Q Do you feel it when I take hold of you?
A I feel it well.
Q What is this, is it not flesh?
A Yes, that is flesh.
Q All this flesh which you have is called the body.
What is it called?
A The body.
Q How do you know when people have died?
A They cannot speak, they cannot move anymore.
Q Do you know why not?
A I do not know why not.
‘Could he not answer these questions?’ cried the Freiherr.
‘It may be that he could, but the answers he gave in fact were not correct.
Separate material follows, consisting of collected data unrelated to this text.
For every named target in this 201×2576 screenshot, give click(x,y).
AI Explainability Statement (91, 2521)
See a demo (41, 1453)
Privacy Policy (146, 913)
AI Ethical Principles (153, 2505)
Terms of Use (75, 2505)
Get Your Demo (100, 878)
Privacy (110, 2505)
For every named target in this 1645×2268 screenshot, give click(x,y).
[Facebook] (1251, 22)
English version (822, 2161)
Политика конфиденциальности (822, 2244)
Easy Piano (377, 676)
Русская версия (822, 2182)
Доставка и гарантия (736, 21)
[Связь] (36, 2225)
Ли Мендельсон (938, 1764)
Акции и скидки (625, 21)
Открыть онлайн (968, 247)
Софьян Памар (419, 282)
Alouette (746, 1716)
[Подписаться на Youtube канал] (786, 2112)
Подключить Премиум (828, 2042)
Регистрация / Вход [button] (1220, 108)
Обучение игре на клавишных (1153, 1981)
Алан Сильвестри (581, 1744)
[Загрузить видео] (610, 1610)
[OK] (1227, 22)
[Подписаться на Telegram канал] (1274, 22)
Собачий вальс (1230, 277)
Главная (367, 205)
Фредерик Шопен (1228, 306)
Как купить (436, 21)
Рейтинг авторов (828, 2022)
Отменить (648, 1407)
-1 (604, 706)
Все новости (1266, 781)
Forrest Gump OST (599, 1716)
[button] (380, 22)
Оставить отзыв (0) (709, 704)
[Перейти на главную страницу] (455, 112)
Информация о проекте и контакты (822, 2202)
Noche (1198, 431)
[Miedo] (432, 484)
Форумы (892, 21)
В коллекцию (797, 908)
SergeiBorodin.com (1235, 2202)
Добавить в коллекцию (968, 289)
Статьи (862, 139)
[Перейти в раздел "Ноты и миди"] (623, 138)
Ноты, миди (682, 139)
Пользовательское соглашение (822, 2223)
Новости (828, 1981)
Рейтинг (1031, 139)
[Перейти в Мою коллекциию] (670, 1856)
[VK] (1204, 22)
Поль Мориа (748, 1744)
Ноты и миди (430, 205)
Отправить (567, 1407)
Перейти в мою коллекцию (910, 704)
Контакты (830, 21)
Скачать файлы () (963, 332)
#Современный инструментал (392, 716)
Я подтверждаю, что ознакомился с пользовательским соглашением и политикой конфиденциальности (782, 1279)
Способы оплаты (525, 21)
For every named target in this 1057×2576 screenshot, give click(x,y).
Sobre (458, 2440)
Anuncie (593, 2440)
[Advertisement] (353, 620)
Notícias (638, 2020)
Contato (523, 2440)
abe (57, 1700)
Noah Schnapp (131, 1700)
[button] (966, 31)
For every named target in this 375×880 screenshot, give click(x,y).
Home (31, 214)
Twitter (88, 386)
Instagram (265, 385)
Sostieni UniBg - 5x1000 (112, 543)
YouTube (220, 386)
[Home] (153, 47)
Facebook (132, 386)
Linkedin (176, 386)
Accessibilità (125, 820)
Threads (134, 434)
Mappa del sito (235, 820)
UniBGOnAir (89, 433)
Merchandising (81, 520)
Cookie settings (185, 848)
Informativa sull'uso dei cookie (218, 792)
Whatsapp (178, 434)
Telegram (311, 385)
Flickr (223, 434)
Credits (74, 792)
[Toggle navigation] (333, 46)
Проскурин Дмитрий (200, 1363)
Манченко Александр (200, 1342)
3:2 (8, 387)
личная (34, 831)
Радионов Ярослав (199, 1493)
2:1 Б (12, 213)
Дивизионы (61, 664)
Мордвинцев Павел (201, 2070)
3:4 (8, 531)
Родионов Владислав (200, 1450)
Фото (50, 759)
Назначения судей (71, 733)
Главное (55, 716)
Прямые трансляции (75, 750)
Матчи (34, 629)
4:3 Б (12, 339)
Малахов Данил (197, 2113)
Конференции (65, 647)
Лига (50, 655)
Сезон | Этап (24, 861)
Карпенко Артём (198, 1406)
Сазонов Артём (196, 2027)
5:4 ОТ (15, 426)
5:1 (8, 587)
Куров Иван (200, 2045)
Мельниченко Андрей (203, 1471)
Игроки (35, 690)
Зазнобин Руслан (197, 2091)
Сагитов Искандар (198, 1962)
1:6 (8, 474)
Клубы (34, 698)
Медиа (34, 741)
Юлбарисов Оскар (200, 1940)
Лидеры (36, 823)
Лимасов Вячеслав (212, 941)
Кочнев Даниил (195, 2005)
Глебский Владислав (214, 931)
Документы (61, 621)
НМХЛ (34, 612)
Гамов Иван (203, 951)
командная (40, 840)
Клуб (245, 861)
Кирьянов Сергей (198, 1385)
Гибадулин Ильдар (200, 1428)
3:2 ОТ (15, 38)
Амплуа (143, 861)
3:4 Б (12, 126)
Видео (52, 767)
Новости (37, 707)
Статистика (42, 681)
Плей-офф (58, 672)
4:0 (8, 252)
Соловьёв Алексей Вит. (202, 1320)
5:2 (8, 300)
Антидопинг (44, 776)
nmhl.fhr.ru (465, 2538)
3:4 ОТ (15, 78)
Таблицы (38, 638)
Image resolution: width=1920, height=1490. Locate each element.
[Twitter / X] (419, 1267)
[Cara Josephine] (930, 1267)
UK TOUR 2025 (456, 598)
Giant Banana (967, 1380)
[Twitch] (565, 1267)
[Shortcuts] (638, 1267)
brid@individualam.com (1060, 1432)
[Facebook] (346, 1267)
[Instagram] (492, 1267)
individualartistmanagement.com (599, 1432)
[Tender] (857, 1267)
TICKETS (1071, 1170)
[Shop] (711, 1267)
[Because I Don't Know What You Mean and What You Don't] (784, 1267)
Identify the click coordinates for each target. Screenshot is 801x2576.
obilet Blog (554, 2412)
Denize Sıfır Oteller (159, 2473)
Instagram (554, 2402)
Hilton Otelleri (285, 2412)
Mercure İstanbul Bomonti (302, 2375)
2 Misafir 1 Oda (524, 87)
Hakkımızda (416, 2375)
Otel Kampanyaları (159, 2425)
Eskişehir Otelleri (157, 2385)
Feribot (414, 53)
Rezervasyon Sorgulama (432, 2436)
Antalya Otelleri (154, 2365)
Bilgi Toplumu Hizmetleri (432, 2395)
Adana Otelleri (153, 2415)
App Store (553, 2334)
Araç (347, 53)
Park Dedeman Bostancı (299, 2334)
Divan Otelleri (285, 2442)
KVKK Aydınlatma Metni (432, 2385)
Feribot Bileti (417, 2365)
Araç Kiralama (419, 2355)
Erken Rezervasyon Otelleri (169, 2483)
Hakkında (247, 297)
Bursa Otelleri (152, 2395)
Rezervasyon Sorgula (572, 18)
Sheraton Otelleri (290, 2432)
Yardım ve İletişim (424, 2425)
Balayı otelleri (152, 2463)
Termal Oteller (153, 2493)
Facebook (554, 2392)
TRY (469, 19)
A child of not quite ten years old, he insists that the body is not flesh, but the same stuff as the soul.’
‘But this is only one instance –’
‘I could give many others.’
‘He has not yet learned –’
‘He is dreaming away his opportunities. He will never become an acceptable member of Neudietendorf.’
The Freiherr asked whether not even one sign of moral grace had been detected in his son. The Prediger avoided a reply.
The mother, poor Auguste, who soon became sickly (although she outlived all but one of her eleven children) and seemed always to be looking for someone to whom to apologise, begged to be allowed to teach Fritz herself. But what could she have taught him? A little music perhaps. A tutor was hired from Leipzig.